I wrote an instructional post a month or two ago showing how to sew the world’s easiest skirt. It’s my simple, fail-safe recipe for sewing success. I thought I should share with you some of the skirts I’ve made since I learnt this technique. Some are very, very basic but effective. With others, I have tried to be slightly more complex. It’s all a learning process but the best bit is I can actually wear (nearly) all the skirts I make.
I made this one with the absolute simplest technique possible. I didn’t even make a hem – I just folded the fabric in half and sewed the ends to the elastic. The fabric also came from an op shop for, like, $2. score.
This one required exactly the same technique as the blue one, except it’s only one layer and has a hem. I’ve made it a bit larger for wearing on my hips – its a great casual weekend skirt. The fabric came from a $3 per metre Spotlight sale years ago (before I could actually sew but was thinking about maybe learning one day). I recently resurrected it from a box and still like it enough to wear. It’s a versatile pattern because it can go with blacks, browns, reds, greens and oranges.
This one’s very similar again but it’s made with two layers – boring blue bottom layer teamed with pretty patterned but see-through top layer. Note: I sewed the layers together before gathering them onto the elastic.
This was actually the first skirt I made at home (and I had a lot of help from Mum). We actually followed a pattern, which I haven’t dared do since, but it’s a pretty simple style very similar to the others here. The bottom section is attached to the top section in the same way as the other skirts attach to their elastic. This skirt’s elastic is just inside the top section – kids’-trackie-pants-style.
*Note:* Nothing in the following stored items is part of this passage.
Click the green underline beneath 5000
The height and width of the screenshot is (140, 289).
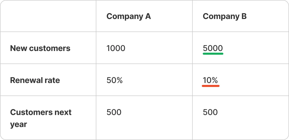click(x=213, y=54)
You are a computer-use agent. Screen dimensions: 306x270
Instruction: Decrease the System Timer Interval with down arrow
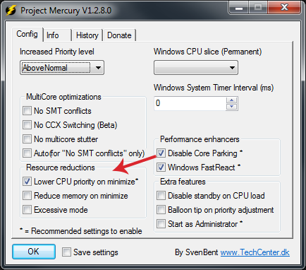coord(232,107)
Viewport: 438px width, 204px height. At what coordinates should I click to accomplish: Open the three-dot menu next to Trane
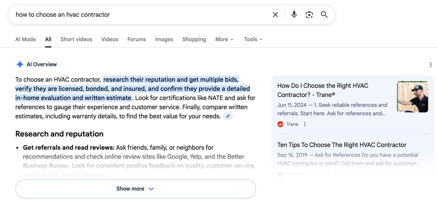305,124
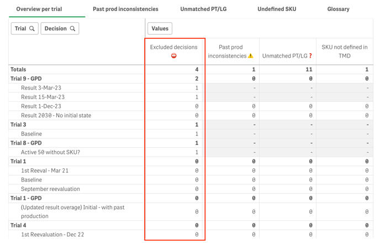Click the red excluded decisions icon
This screenshot has width=380, height=243.
tap(174, 56)
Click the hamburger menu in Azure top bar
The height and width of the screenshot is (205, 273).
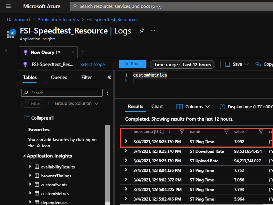point(8,6)
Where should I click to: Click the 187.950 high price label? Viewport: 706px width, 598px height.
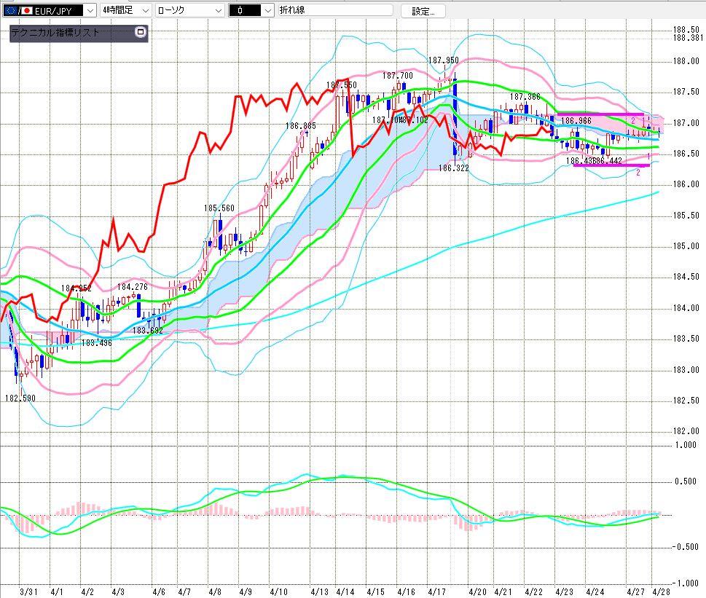(443, 60)
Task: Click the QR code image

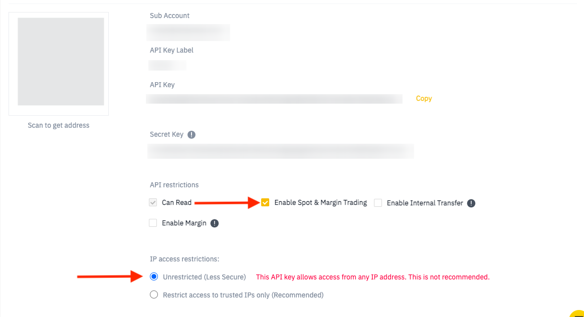Action: (61, 62)
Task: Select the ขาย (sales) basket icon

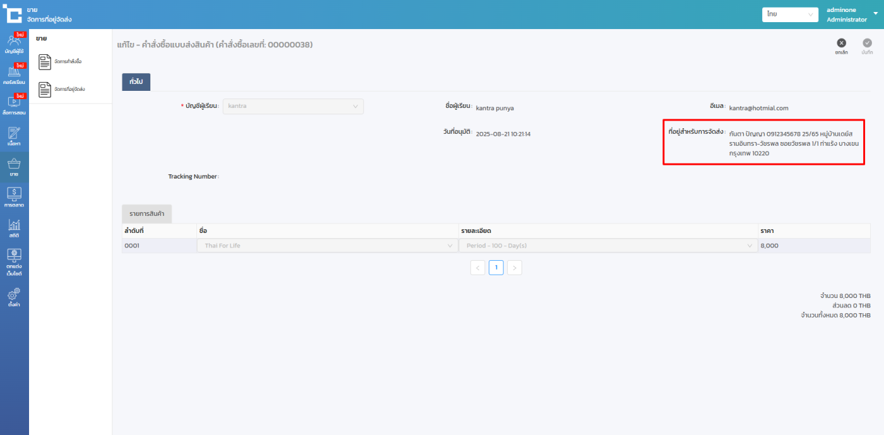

I was pretty brave with this skirt and tried to make my own band out of a piece of fabric instead of using elastic. It was very nearly a disaster but I’ve just pulled it off! (I tried to make it rounded instead of just sticking with something straight and simple). The back is held together by a zip and a clasp. I certainly learned a lot making this skirt about what I would do differently next time!
Last but not least – I got creative with this one, adding lace embellishments to give the skirt extra character. Notice instead of random ruffles I have attached the skirt to its elastic via a structured pleat system, which wasn’t even that hard to do! I realised too late that going for this kind of tighter fit meant the elastic was pointless because it wouldn’t stretch anyway. I added a zip in the end and vowed to master making my own bands!
What do you think?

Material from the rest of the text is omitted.